Valencia Richardson
Valencia’s work focuses on voting rights, redistricting litigation, policy advocacy and expanding access to voting in the Deep South.
Prior to joining Campaign Legal Center, Valencia was a voting rights organizer and activist. Before law school, Valencia was a Fulbright grantee to Mexico and a student voting rights organizer for the Andrew Goodman Foundation, where she served as a board member. She is the author of a nonfiction book, “Young and Disaffected,” and published “Voting While Poor: Reviving the Twenty-Fourth Amendment and Eliminating the Modern-Day Poll Tax” in the Georgetown Journal on Poverty Law and Policy. Valencia is an expert on youth and student voting, having written on the topic extensively and starting her career as an organizer around student voting.
Valencia's work focuses primarily on advancing the freedom to vote in the Deep South, especially among marginalized communities. Valencia has litigated various voting rights cases in state and federal court, including Pettaway v. Galveston County, VOTE v. Landry, League of Women Voters of Louisiana v. Landry, VOTE v. State, Alabama NAACP v.
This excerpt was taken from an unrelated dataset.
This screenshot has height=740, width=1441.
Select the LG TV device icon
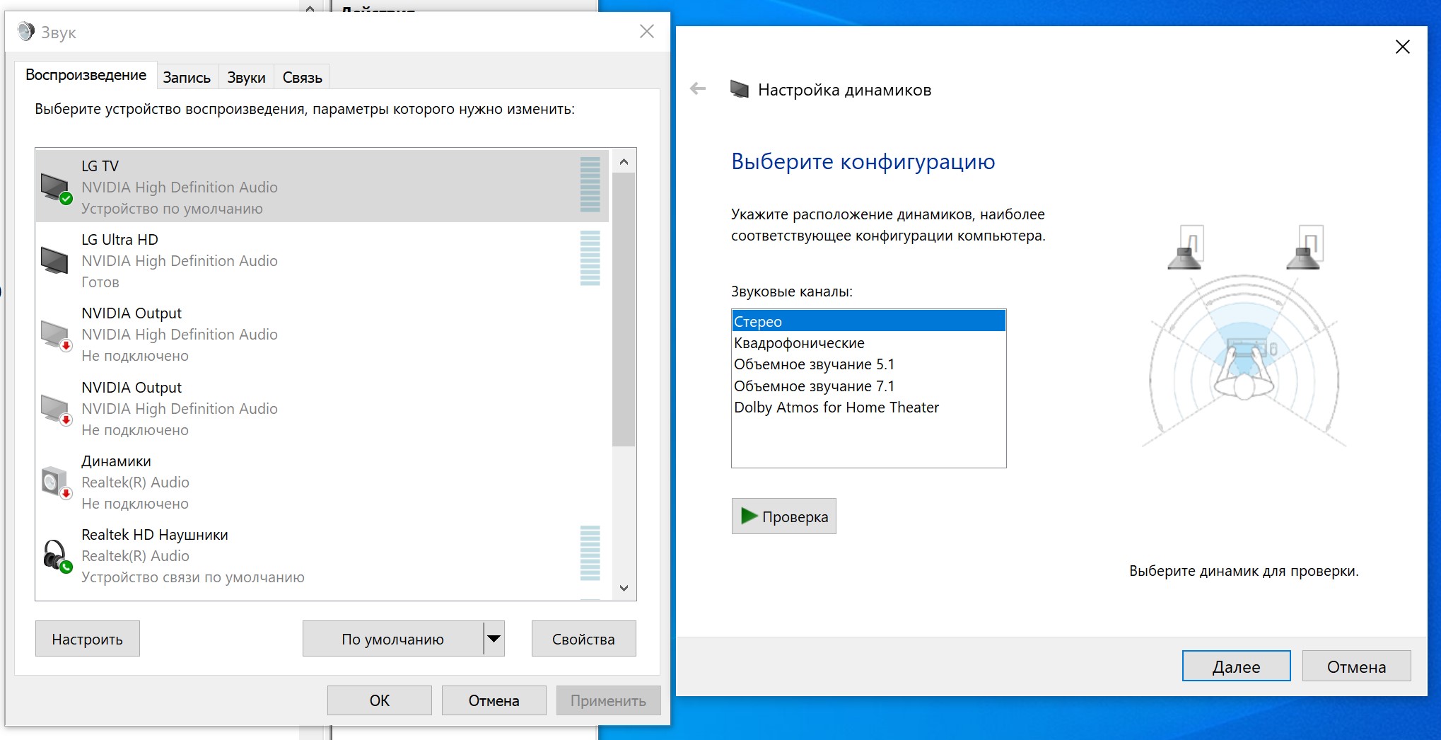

Marshall, Tennessee NAACP v. Lee and countless other voting and redistricting cases in the South and across the country. Valencia also works on developing state voting rights acts and litigated Aguilar v. Yakima County — the first case litigated under the Washington Voting Rights Act.
Valencia is a graduate of Georgetown University Law Center (J.D. 2020) and Louisiana State University (B.A. 2016). She is admitted to practice law in the United States Supreme Court, the District of Columbia, State of Louisiana, the U.S. Court of Appeals for the Third, Fifth, Sixth, Eleventh Circuits, the U.S. District Court for the Western District of Louisiana, and the U.S. District Court for the Middle District of Louisiana. Valencia Richardson joined CLC in August 2020 as an Equal Justice Works Fellow, where her work focused on local-level compliance with federal voting laws in the Deep South.